__Aim of the task__: Copy exactly the lines of the data below that run from the line holding "The width and height of the screenshot is (398, 271)." through the line holding "Collapse panel with", both ends included.

__Extracted data__:
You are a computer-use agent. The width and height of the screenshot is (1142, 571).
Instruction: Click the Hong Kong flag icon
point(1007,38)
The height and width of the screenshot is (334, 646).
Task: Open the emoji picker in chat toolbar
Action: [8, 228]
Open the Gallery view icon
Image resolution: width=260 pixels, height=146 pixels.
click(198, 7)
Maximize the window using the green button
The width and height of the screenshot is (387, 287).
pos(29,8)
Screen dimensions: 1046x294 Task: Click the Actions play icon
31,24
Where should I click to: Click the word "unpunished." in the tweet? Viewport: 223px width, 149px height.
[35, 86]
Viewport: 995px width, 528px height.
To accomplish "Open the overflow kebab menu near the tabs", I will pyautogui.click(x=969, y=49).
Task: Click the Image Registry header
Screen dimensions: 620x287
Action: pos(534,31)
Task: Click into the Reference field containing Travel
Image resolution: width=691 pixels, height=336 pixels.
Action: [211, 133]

---

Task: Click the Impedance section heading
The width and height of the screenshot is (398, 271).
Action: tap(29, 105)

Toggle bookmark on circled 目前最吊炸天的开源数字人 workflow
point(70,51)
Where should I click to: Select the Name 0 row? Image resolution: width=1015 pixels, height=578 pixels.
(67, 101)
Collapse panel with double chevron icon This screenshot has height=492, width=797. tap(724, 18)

==

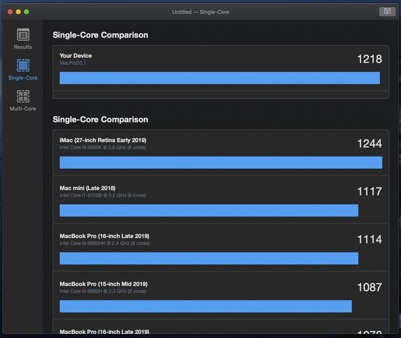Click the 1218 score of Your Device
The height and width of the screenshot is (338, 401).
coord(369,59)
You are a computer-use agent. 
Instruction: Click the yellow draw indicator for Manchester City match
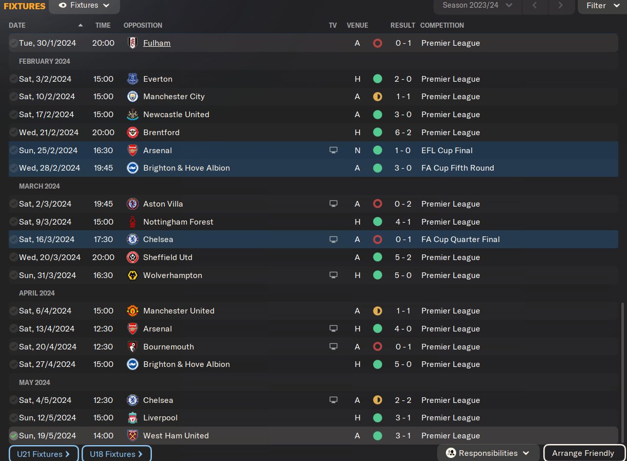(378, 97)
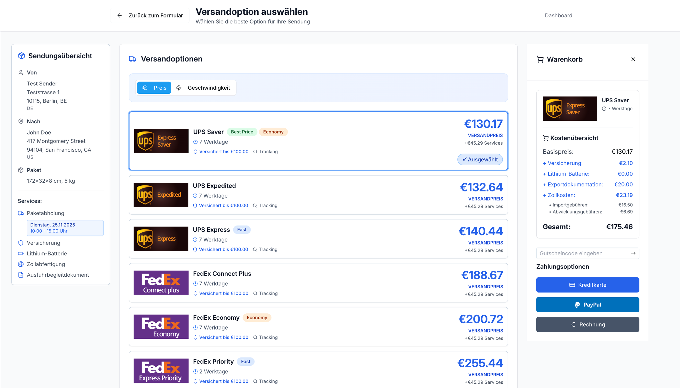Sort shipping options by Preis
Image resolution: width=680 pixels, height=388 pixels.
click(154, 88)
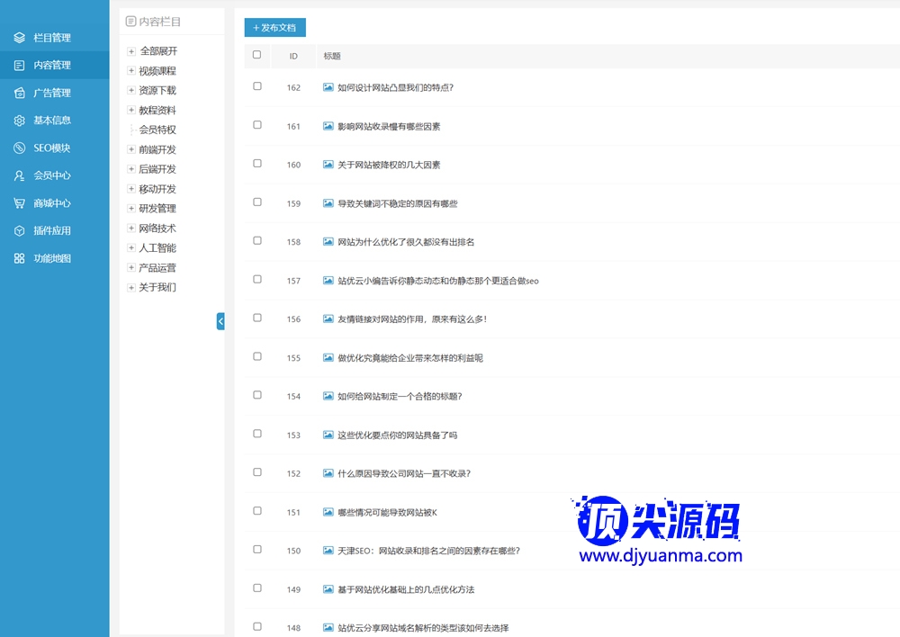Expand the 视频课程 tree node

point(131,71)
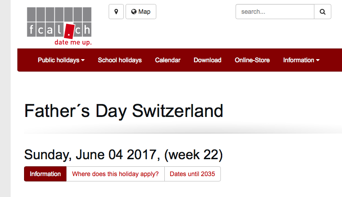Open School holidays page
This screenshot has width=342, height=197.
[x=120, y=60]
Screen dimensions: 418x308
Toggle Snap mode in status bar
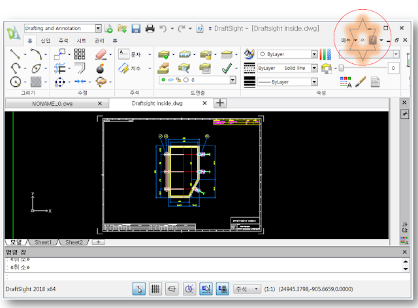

__Solution below__:
The width and height of the screenshot is (398, 271).
Action: tap(29, 105)

Toggle bookmark on circled 目前最吊炸天的开源数字人 workflow
point(70,51)
Where should I click to: Select the Name 0 row? Image resolution: width=1015 pixels, height=578 pixels.
(67, 101)
Collapse panel with double chevron icon This screenshot has height=492, width=797. tap(724, 18)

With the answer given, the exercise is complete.